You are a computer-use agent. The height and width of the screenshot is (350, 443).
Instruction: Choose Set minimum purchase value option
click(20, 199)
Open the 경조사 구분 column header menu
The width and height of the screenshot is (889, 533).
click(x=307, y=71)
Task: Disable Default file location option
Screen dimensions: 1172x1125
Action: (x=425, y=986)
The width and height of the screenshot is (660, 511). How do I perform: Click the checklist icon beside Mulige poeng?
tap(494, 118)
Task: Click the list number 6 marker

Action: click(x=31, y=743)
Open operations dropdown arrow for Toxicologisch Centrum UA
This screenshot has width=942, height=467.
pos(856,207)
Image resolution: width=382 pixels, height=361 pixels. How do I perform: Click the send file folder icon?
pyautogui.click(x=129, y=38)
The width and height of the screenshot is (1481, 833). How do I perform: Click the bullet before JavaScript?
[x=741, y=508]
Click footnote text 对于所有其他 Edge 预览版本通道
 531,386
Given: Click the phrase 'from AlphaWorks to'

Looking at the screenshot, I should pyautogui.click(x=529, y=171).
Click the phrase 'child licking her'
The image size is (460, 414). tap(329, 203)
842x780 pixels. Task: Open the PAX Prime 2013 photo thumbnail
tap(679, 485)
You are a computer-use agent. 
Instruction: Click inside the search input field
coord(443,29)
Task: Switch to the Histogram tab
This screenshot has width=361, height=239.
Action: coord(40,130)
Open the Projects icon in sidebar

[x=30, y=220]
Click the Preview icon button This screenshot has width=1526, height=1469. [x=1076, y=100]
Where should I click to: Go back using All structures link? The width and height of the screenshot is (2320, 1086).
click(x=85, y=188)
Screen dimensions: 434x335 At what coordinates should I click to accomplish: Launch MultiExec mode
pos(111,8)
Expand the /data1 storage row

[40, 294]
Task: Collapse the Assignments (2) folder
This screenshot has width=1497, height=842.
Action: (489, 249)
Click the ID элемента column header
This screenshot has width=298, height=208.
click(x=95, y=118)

▸ **What you need to do**:
Copy the material again, starting at the line containing "Screen dimensions: 434x335" and ending at the last line, requests included. Shift every coordinate in the answers by -126.

▸ **Output of the task**:
Screen dimensions: 434x335 At what coordinates should I click to accomplish: Launch MultiExec mode
pos(-15,-118)
Expand the /data1 storage row

[-86, 168]
Task: Collapse the Assignments (2) folder
This screenshot has width=1497, height=842.
Action: (363, 123)
Click the ID элемента column header
This screenshot has width=298, height=208.
click(x=-31, y=-8)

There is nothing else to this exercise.